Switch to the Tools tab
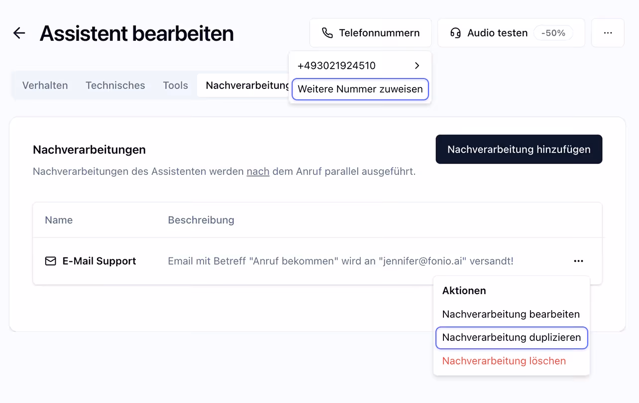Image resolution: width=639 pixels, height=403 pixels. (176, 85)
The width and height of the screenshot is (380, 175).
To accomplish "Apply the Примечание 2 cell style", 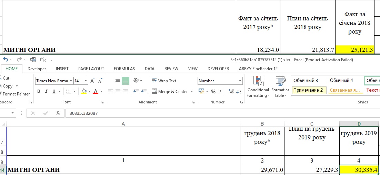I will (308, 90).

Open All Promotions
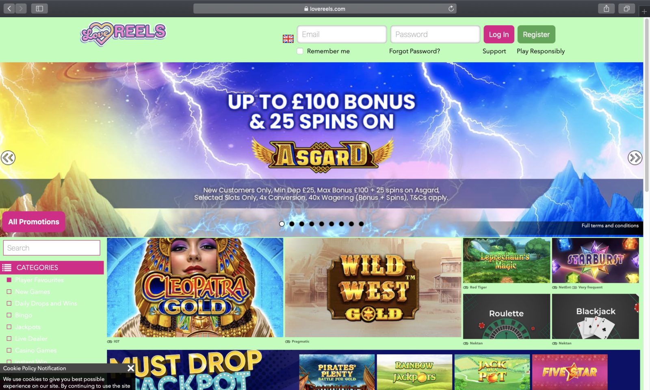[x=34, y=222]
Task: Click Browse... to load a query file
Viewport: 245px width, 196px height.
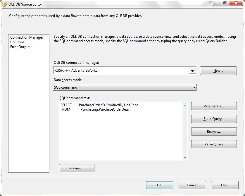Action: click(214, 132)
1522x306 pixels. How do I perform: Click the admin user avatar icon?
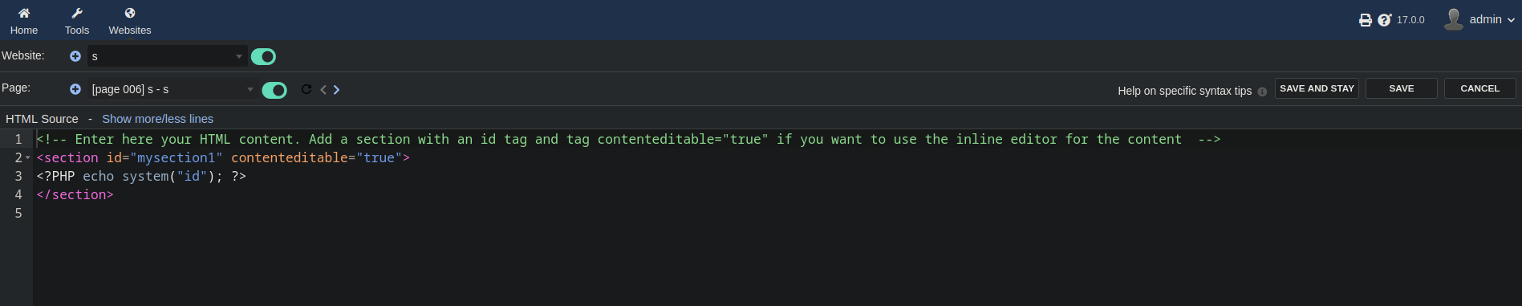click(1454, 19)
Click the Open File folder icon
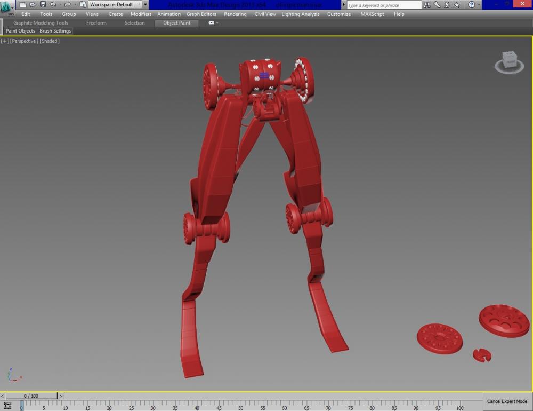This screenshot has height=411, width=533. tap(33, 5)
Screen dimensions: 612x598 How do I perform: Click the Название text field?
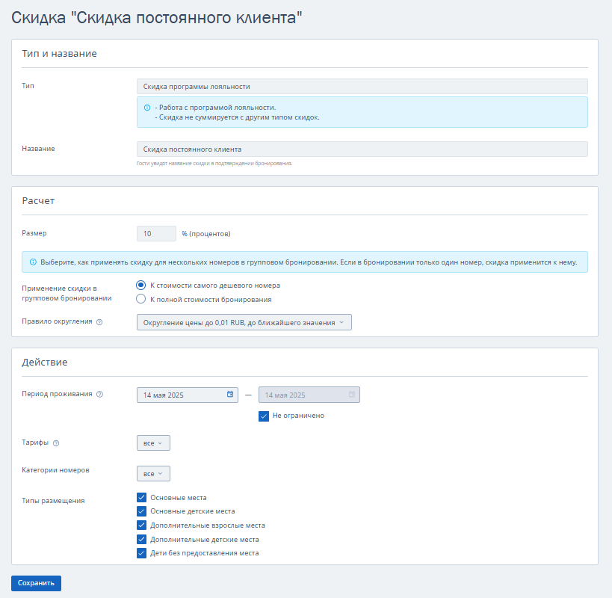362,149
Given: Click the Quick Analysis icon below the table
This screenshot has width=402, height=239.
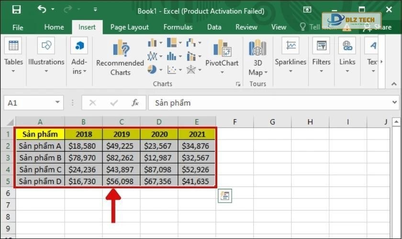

--

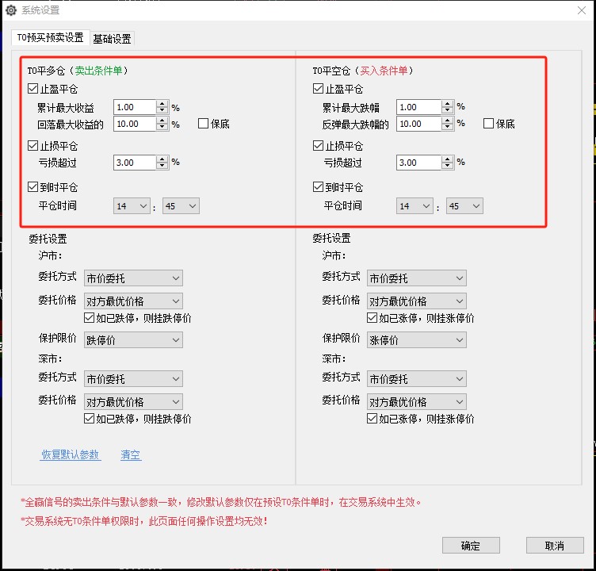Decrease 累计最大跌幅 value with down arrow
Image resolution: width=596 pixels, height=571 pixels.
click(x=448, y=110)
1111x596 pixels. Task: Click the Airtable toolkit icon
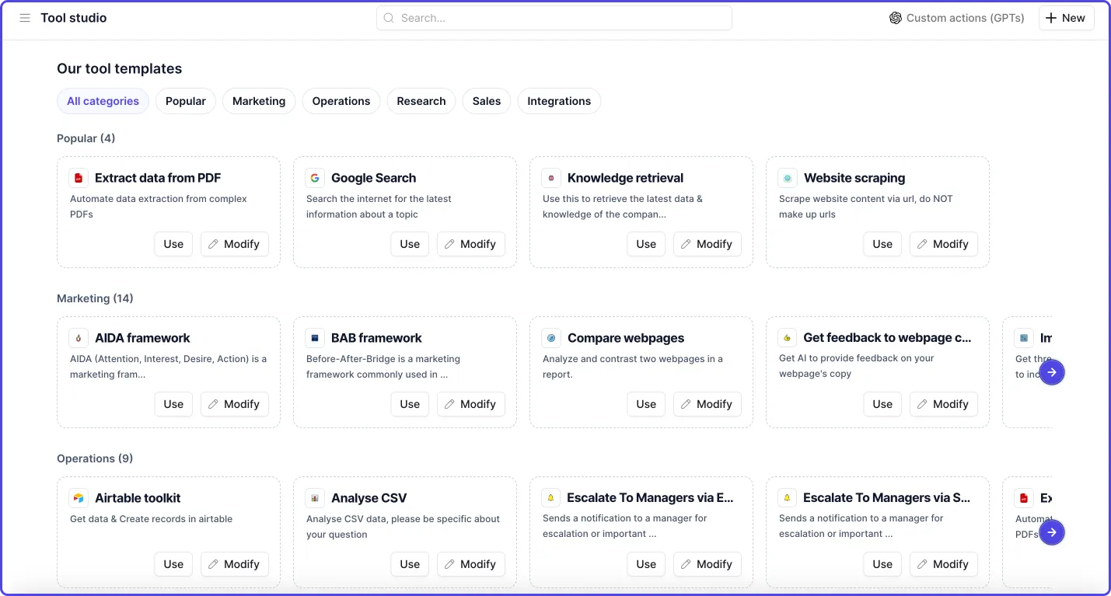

WORK REQUEST: All lines above with "Task" in them should be returned.

EXPECTED ANSWER:
Task: Click Browse... to load a query file
1111x596 pixels. Task: Click the Airtable toolkit icon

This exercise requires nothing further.